Creative dealmaking has always been an antidote to market volatility and challenges requiring a little flexibility to get a merger or acquisition past the finish line. But the past 24 months have pulled novel M&A to the forefront. PIPEs and SPACs (to the uninitiated, that’s abbreviated shorthand for “private investment in public equity” and “special purpose acquisition company”) have become colloquial and headline-worthy, propelled forward by big-name plays like Virgin Galactic’s 2019 SPAC merger. But behind the hype, a stack of creative deal structures are being employed by M&A advisors to skirt practical roadblocks to the deal flow.
According to a recent paper for the Harvard Law School Forum of Corporate Governance, 59% of the 150 US corporates and private equity firms surveyed said they have been involved in at least one creative deal structure in the past 24 months.

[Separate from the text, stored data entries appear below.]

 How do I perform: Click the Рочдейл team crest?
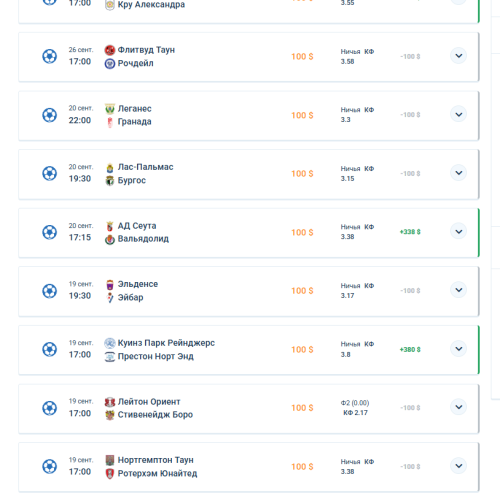pos(110,63)
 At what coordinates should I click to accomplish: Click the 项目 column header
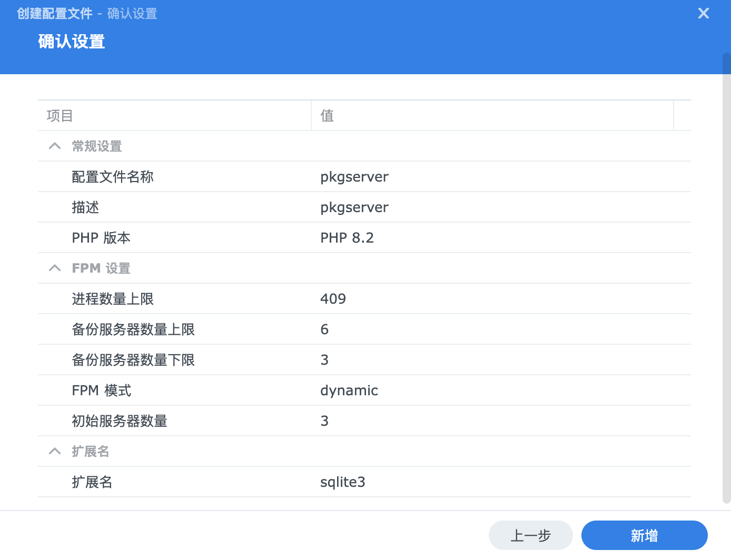174,116
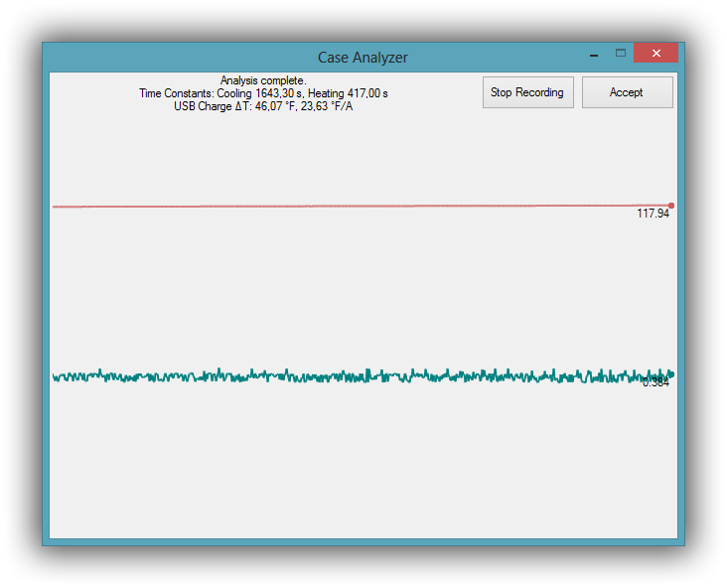This screenshot has height=588, width=727.
Task: Click the red temperature trace line
Action: tap(348, 206)
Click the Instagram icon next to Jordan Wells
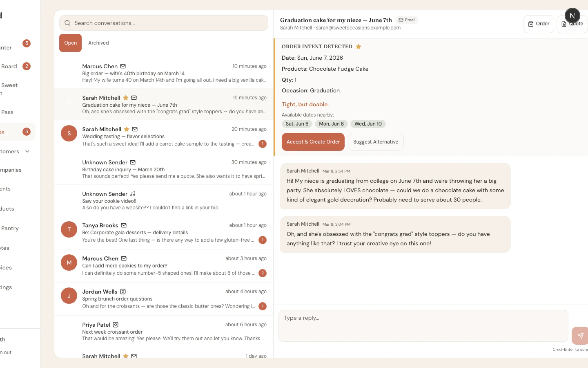The width and height of the screenshot is (588, 368). tap(123, 292)
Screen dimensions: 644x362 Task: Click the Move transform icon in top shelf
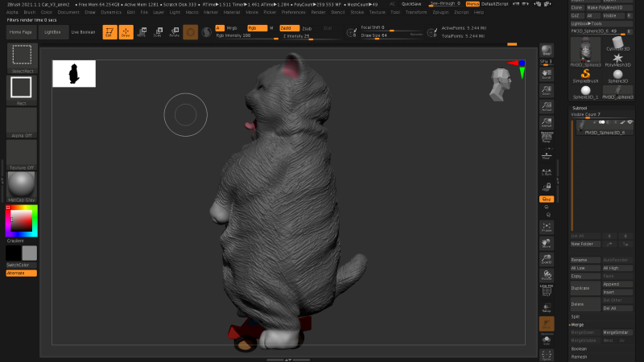[142, 32]
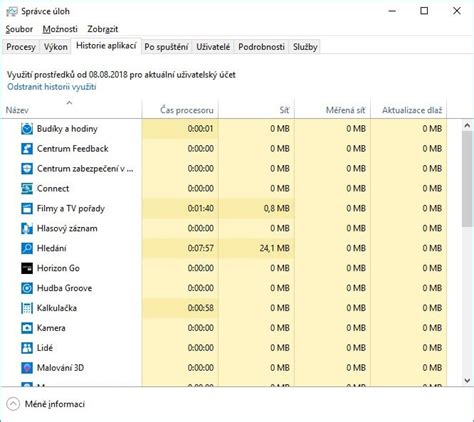Click the Hledání magnifier icon
The height and width of the screenshot is (422, 474).
(27, 248)
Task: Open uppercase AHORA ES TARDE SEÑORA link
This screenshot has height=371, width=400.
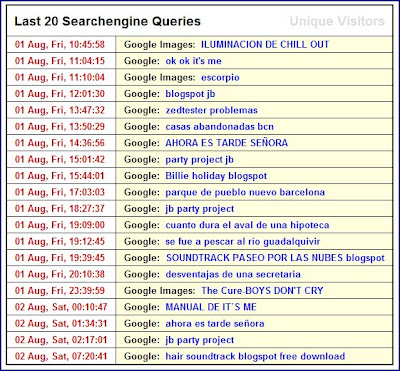Action: [x=226, y=143]
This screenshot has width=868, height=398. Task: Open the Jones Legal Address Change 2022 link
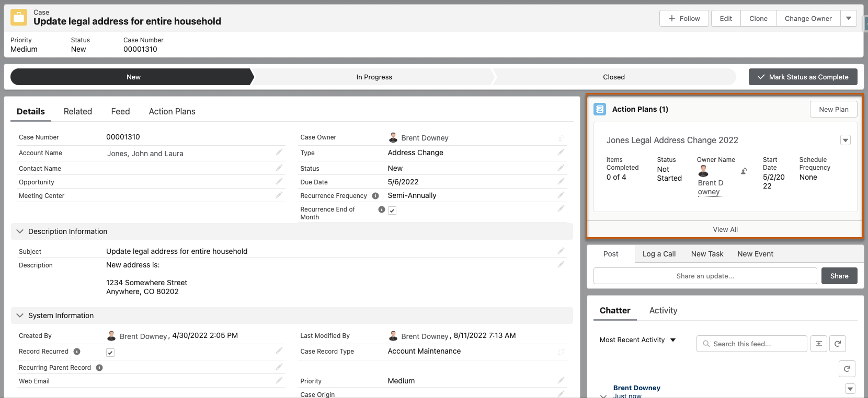pos(672,140)
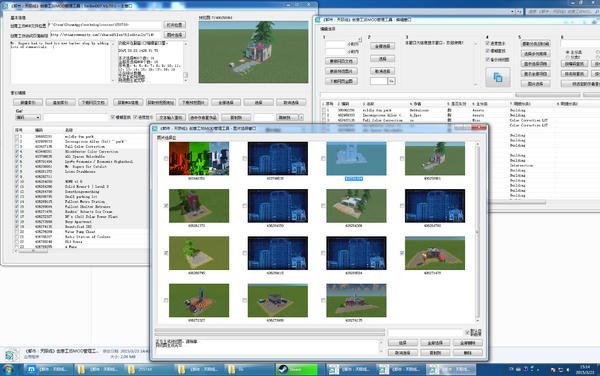
Task: Click the 删除 button at the dialog's bottom-right corner
Action: (468, 353)
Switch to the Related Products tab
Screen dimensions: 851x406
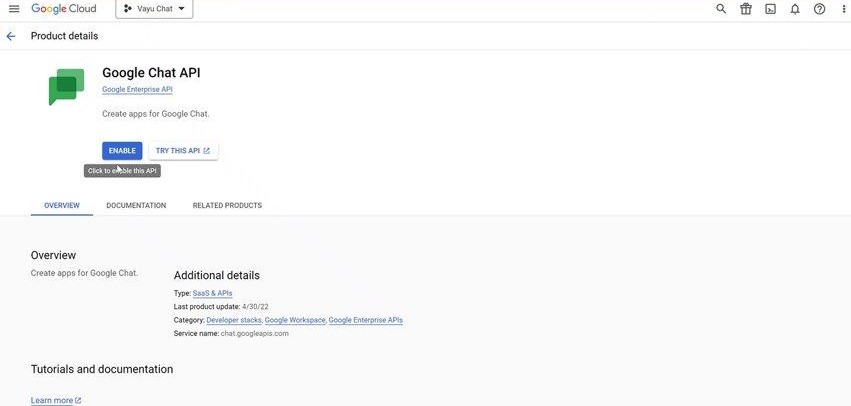tap(227, 205)
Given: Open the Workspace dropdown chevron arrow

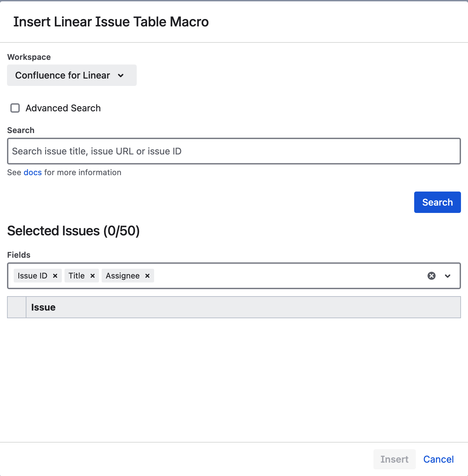Looking at the screenshot, I should [121, 76].
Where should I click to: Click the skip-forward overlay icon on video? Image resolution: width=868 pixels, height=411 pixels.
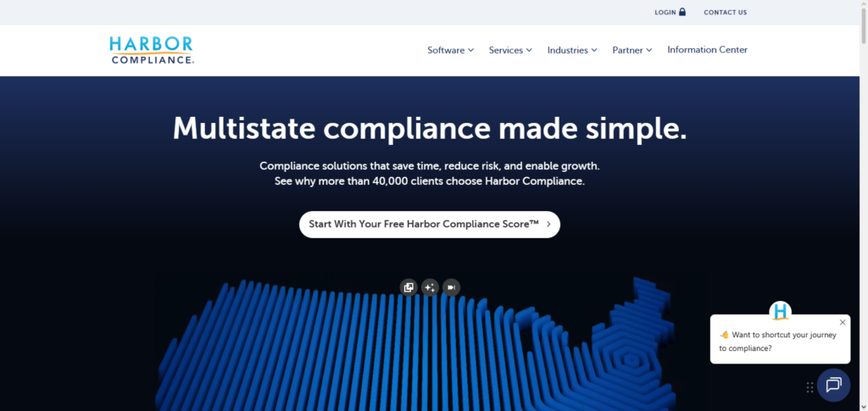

That number shot up to 79% of respondents in the private equity category versus 39% of corporates, but what’s more telling is that nearly half (47%) of respondents who opted not to use creative deal structures still considered novel ideas before opting to follow a traditional path.
Certainly, the pandemic played a massive role, but it’s the underlying conditions – risk, inefficiency and market hurdles – exacerbated by COVID-19, that have really fuelled the rise in creativity. “Many respondents anticipated increased appetite for risk-sharing in dealmaking, with joint ventures and club deals, for example, rising in popularity,” write the authors of the report. “A predicted increase in the number of deals involving equity clawbacks or contingent consideration also signals a more defensive view of the M&A market, with buyers seeking to build protection into transactions.”
PIPEs have also proven to be an effective way for investors to make their purchases at a discounted price, while sellers can expedite the fundraising process.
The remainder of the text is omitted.